--- Source material Enclosed Below ---
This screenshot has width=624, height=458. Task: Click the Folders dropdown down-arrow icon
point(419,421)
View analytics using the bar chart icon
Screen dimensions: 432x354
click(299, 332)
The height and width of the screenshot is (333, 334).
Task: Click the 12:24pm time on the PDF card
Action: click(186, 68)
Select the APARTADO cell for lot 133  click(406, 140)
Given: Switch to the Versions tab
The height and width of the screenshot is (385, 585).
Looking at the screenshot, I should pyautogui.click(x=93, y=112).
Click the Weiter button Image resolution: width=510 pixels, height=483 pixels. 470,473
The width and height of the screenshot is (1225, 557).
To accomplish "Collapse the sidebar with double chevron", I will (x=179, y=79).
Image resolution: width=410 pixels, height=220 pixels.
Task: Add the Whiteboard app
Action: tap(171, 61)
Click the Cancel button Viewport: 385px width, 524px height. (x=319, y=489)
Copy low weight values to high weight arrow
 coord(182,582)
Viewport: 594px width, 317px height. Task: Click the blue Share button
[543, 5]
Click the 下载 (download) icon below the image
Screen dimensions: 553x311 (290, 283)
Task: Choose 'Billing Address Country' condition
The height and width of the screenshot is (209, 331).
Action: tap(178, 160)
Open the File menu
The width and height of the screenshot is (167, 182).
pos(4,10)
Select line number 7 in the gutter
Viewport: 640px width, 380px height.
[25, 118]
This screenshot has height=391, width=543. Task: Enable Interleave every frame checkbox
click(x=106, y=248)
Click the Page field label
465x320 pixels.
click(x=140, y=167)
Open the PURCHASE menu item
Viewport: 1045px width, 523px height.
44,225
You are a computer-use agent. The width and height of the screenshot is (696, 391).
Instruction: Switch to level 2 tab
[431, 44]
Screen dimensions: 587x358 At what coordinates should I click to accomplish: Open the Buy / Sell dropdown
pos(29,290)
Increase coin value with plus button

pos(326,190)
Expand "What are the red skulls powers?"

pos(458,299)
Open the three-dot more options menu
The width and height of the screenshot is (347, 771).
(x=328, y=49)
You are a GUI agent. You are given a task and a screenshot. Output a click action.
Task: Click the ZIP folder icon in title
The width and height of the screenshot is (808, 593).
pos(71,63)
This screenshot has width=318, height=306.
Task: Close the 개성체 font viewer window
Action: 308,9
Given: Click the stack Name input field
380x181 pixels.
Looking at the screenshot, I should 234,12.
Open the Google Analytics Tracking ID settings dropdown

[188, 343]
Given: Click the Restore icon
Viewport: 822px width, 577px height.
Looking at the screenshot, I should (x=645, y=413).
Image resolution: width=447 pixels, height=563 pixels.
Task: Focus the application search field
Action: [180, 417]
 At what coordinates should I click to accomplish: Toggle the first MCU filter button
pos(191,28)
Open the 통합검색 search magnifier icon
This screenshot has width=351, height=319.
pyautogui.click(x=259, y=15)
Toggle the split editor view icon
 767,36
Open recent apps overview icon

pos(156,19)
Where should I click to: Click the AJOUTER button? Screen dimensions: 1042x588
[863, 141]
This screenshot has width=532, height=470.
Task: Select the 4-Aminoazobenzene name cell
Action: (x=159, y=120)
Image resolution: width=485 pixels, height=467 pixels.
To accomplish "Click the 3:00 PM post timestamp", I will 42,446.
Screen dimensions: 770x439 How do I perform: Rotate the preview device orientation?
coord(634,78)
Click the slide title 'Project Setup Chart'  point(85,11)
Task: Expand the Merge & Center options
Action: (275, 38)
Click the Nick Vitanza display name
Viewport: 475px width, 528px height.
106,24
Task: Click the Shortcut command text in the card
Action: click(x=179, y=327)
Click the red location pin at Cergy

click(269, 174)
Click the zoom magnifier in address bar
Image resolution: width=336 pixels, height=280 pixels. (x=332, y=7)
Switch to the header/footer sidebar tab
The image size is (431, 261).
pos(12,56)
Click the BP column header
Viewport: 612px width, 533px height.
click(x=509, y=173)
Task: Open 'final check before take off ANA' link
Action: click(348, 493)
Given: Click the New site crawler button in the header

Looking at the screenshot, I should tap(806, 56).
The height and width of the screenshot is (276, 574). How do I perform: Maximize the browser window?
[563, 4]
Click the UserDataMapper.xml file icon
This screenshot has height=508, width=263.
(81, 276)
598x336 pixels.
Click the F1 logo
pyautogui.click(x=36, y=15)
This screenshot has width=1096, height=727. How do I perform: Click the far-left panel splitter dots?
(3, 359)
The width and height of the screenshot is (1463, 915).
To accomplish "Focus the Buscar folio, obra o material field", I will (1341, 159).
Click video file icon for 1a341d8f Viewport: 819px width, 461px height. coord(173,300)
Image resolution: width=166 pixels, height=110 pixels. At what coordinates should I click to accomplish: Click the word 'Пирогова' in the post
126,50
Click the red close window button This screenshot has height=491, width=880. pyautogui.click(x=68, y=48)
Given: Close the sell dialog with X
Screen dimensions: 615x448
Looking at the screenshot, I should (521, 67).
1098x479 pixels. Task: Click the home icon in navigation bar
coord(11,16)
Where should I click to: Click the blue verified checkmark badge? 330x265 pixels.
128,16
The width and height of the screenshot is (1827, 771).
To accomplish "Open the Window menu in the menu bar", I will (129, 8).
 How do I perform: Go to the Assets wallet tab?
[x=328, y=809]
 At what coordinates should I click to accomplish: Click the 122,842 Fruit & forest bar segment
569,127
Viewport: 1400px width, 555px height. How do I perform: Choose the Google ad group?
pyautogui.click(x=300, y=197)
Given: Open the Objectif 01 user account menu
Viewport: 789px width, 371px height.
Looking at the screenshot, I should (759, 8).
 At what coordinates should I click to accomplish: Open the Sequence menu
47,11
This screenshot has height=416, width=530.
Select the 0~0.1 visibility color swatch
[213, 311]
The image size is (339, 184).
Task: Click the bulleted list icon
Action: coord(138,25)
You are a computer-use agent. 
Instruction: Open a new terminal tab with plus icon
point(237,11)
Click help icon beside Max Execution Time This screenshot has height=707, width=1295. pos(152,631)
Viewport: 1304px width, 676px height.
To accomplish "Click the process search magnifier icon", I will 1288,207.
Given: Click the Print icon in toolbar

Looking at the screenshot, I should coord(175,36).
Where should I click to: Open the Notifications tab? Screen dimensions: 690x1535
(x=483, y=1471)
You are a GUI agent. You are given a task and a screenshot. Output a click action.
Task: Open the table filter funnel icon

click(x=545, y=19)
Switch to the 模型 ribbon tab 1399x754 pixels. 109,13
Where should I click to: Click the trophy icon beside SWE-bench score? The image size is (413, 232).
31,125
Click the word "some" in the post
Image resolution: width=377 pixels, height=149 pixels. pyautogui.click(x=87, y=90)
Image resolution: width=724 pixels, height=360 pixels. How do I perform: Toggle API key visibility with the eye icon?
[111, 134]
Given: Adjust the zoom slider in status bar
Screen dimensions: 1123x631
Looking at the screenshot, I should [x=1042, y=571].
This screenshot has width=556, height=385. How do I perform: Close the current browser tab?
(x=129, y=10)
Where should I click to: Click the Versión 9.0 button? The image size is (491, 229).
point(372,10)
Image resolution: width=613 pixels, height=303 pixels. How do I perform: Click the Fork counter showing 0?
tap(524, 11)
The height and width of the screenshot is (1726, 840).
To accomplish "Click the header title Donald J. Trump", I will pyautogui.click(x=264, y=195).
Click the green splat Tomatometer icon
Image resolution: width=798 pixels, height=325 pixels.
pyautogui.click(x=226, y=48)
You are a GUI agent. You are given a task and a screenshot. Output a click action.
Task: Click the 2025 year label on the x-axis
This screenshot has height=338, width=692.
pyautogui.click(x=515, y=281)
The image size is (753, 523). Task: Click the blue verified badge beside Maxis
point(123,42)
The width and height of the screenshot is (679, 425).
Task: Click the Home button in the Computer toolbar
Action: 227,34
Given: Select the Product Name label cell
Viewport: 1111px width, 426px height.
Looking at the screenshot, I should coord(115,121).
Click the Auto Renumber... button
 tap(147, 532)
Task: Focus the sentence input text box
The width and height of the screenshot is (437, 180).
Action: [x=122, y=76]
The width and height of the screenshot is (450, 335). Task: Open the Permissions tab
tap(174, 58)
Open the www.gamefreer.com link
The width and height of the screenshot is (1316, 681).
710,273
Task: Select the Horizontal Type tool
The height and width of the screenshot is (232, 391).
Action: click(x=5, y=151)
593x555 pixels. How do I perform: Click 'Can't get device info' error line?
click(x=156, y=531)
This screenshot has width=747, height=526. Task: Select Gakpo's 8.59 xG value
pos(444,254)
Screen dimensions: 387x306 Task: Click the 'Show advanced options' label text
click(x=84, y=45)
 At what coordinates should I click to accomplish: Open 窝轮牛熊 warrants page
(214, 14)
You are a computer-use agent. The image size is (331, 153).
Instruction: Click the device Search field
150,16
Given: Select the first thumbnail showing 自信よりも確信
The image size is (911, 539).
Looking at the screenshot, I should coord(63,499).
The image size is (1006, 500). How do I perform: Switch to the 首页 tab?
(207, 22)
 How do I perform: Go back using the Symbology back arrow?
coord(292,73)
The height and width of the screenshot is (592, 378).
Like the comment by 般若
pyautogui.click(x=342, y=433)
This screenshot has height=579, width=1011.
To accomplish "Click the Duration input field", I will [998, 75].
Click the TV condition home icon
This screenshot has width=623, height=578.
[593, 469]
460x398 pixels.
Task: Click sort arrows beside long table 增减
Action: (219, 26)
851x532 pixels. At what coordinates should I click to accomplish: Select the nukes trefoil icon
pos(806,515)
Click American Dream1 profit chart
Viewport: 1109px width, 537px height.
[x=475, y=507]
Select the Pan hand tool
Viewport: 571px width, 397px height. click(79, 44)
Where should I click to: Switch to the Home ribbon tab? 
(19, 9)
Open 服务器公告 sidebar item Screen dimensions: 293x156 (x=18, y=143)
--- End of Enclosed Source material ---
* Your goal:
Exactly how many lines of the records hold "item"? Give the number without any words.

* Result:
2